The other confusing element behind COVID-19 testing is how much it costs. Multiple firms Fortune spoke with declined to comment on their pricing and distribution strategies.

Theoretically, many of these tests should be free for patients, but there are open questions about how much a patient may be forced to pay out of pocket for a test. Several companies pointed out that it would depend on a patient's insurance status, the specific lab conducting their test, and a host of other complex factors driven by America's fragmented health system.

A number of major health insurance firms including Cigna and Humana have agreed to waive out-of-pocket costs for COVID-19 treatment; Aetna, owned by CVS Health, has made a similar, though more limited, commitment.

But the situation is more unclear for those with other kinds of insurance or no insurance at all. Former Vice President Joe Biden, the overwhelming favorite to win the Democratic nomination for president, has called for Congress to pass a bill that would shield any coronavirus patient from having to pay out of pocket for testing or medical care. The Trump administration has released a plan to help hospitals pay for the cost of treating uninsured coronavirus patients—but, as with everything COVID-19, there are caveats abound.

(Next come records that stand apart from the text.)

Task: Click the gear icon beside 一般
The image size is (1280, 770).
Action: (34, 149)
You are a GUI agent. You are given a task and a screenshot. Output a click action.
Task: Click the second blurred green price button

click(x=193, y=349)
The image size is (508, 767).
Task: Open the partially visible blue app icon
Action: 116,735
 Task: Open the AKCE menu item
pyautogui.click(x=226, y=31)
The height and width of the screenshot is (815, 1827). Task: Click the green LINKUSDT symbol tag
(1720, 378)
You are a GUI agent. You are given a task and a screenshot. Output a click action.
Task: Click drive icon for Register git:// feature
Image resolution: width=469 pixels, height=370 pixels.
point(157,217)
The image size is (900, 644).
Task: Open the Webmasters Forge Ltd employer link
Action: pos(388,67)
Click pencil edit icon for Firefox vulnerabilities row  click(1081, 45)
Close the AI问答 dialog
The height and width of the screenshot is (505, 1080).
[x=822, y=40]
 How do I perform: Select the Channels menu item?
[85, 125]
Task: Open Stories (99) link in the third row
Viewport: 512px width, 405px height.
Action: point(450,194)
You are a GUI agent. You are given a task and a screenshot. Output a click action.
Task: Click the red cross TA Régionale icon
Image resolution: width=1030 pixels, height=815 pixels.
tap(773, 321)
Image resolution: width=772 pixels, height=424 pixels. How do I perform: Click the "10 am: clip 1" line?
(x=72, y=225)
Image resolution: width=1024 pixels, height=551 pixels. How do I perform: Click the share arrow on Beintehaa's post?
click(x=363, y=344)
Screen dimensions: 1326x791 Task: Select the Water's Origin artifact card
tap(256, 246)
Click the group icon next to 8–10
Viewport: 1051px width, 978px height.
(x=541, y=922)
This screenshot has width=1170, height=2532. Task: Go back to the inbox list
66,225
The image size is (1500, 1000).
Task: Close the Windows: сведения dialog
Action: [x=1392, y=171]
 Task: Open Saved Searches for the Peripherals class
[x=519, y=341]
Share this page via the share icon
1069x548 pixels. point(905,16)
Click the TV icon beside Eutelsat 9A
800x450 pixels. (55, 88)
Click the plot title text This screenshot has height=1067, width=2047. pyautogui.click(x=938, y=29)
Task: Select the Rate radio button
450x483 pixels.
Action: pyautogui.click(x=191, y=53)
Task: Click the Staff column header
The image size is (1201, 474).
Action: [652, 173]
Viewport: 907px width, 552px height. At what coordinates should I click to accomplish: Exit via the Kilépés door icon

And then there's the question of when someone is sick and seeks care but turns out not to have coronavirus, or who bears the burden of the costs of a hospital stay before they receive testing.

"Patients could still get big bills from doctors. People who seek care and end up not having COVID-19 could still end up owing full charges," wrote Larry Levitt, executive vice president at the nonpartisan Kaiser Family Foundation (KFF), in a tweet last week.